龍達理:“十天前,也就是朝市長來雲溪一個禮拜前,我專程到市防總作了彙報。今年的洪水來勢,可能要超過曆史上任何一年。長江最大洪峰已抵九江。今晚20時,長江九江段水位達21.72米,超過警戒水位2.22米;鄱陽湖星子水位22.21米,超警戒水位2.21米。預計未來2—3天,九江段和鄱陽湖區在最大洪峰過後,洪水將經我雲溪,過湖口進入洞庭湖。江西沿江濱湖地區巡堤查險人員已增至20000多人,其中長江幹堤70000多人,鄱陽湖區130000多人。”
朝旭從容不迫地問身邊的朱江:“沒那麼多吧?我得到的信息,長江幹堤怎麼隻有7000多人?鄱陽湖區也隻有一萬三四千人呢?另外,九江洪峰超水位沒錯,但也沒超那麼多呀!”
朱江剛欲回話。
龍達理:“我的這個信息是確切,我剛才說的這個情況,是我今天下午知道的。”
朝旭:“是嗎?”笑了笑。
龍達理:“嗯!當然是的!”
魏副縣長提醒:“您是不是把數字看錯了,多出一個零?”
龍達理將手中的筆記本往桌子前一推:“笑話!這碗飯我吃了幾十年,難道說連這點常識都不懂?材料上寫得明明白白,我看得真真切切,怎麼會多出一個零?”他停下發言,神態傲慢地抽出一支煙來,在煙盒子上使勁“噔噔”幾下。
朱江瞪了他一眼,毫不客氣地:“魏縣長說的沒錯,整整多了一個零。”
龍達理大聲否認:“不!可!能!”
朝旭低著頭,握筆的手揮了揮:“好吧!我會查實的,繼續說吧!抓緊點兒。”並示意朱江讓他說完,又看了一眼魏副縣長。

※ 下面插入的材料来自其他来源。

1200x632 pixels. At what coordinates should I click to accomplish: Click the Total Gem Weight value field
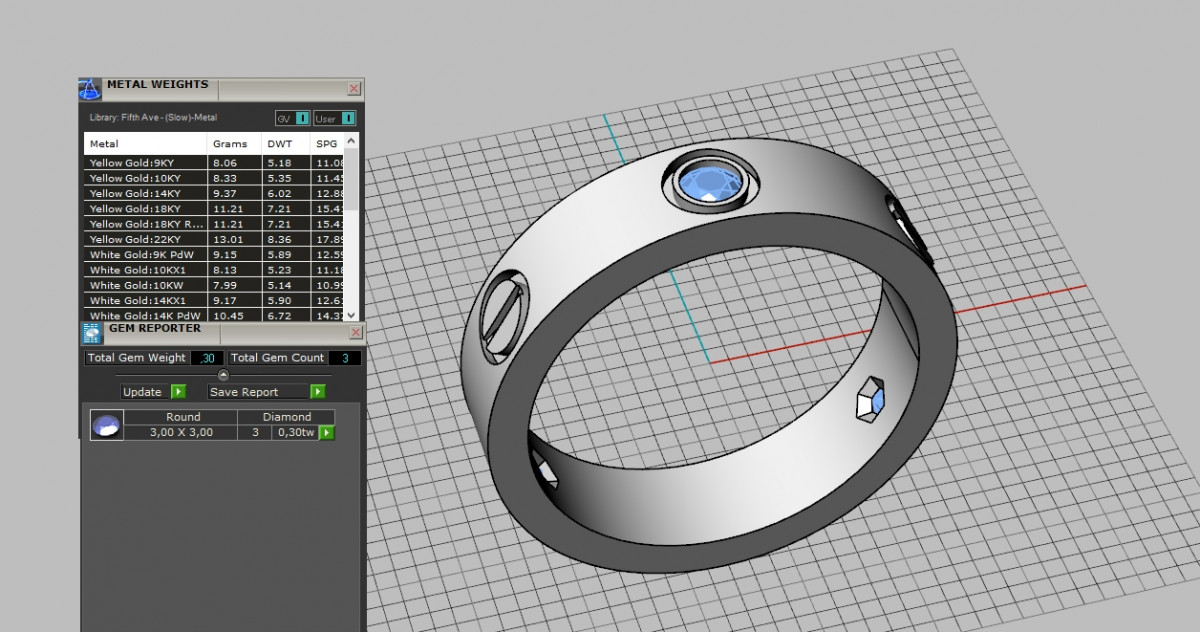(x=208, y=358)
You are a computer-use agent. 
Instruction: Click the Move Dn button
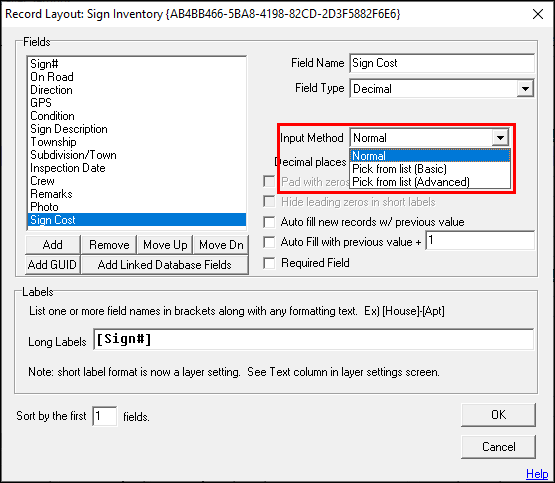(x=221, y=245)
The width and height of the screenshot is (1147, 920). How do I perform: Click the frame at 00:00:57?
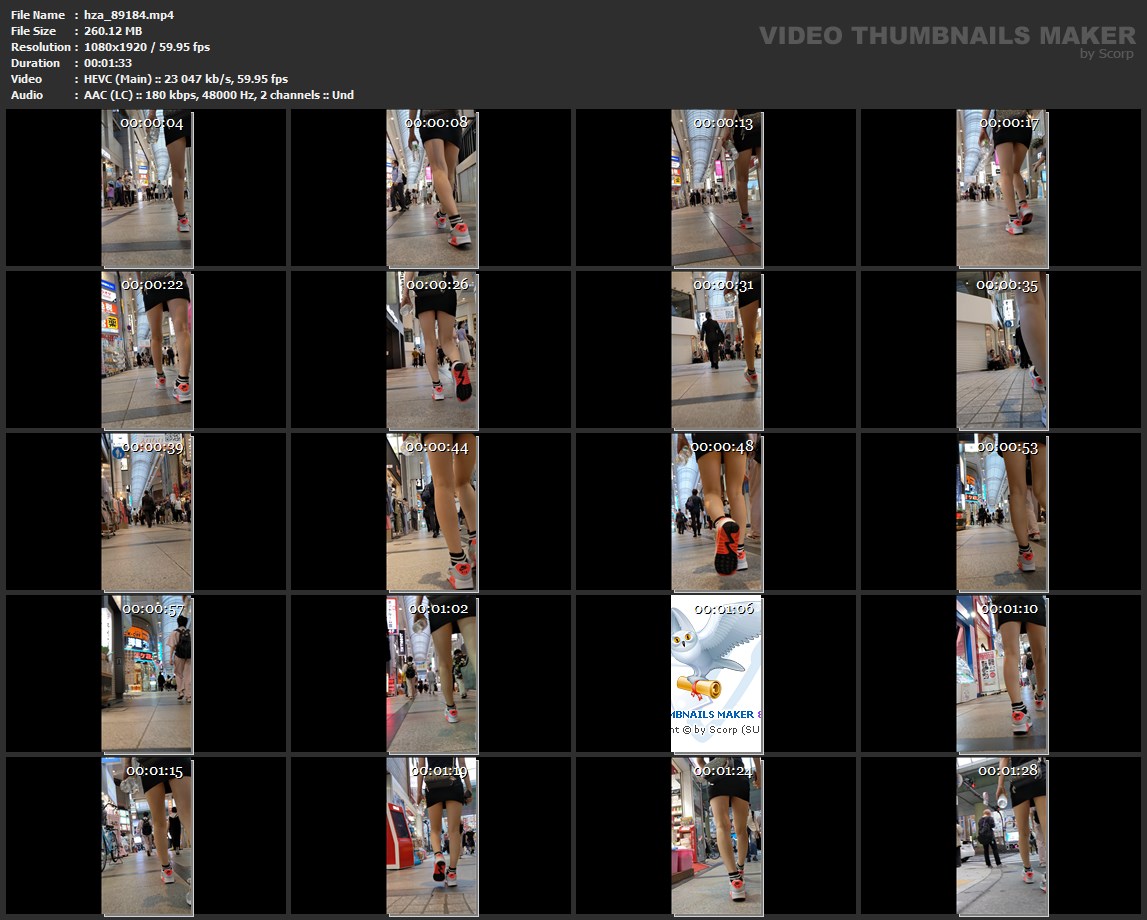(147, 674)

龍達理理直氣壯,屈著手指,敲著桌麵,顯得委嚴肅地:“這就是說,雲溪目前已經處在非常時期,危急關頭。這兩天之內必須作出決斷,否則,我們就對不起全縣人民,對不起上級黨組織對我們的殷切期望,說得嚴重一點,就是對人民的犯罪。”
朝旭聽到這裏,把筆記本往凳子上一放,威嚴地:“龍書記!你的說的‘決斷’意思是——!”

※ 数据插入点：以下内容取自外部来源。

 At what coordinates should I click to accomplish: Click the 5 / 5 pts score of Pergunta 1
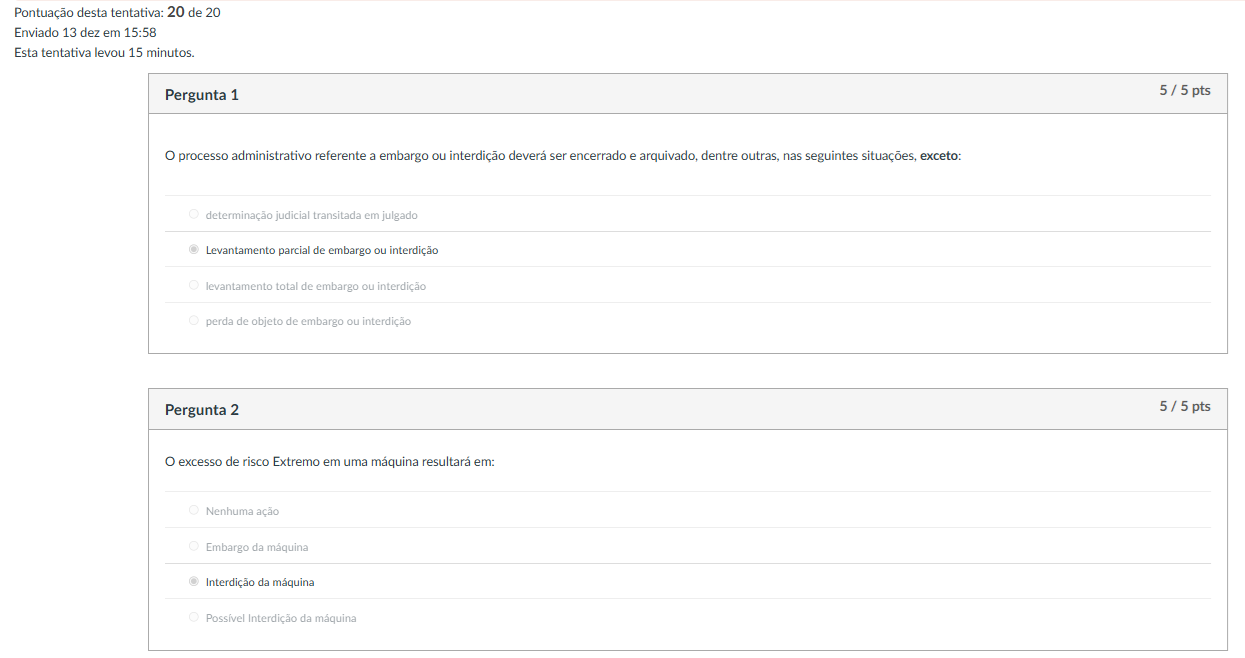coord(1185,91)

龍達理:“我已經向市政府作了彙報,為了黨和國家的整體的利益,為了雲溪幾十萬人民生命財產的安全,隻能舍小家,為大家。立即通知全縣人民,準備決堤蓄洪。”
朝旭一怔:“嗯——!這是從何說起?”
朱江:“胡扯!”大喝一聲,將筆記本往桌子一扔。
朝旭大吃一驚,他示意朱江讓龍達理繼續講下去。
朝旭氣定神閑,看著龍達理:“你說吧!”
龍達理:“朱廳長,你先別急眼。我們縣委、政府作出這個決定是經過深思熟慮的,是不得已而為之。我也同大家的心情一樣,是無奈的、沉痛的。我們知道全縣人民通過幾十年的置業,也都有一個溫暖、幸福的家,誰也沒有想到今天卻要流離失所。但是,又有什麼辦法?三峽水庫不也是付出了幾個縣的代價?……。”
朝旭:“慢著!達理呀!我和朱廳長來雲溪時,咋沒有聽說這件事呢?如此重大的決策,難道不給我透一點風?你今天你……。”
龍達理:“朝市長,你們到這兒隻一天時間,對這事的來龍去脈不清楚,情有可原,雲溪本來就是蓄洪區,每年都要有蓄洪的思想準備,全縣人民不僅知道,也都早有心裏準備,或者說各方麵的準備。縣委、縣政府這一決定,醞釀了好久,最近才定下來,市防總已經向上報了。”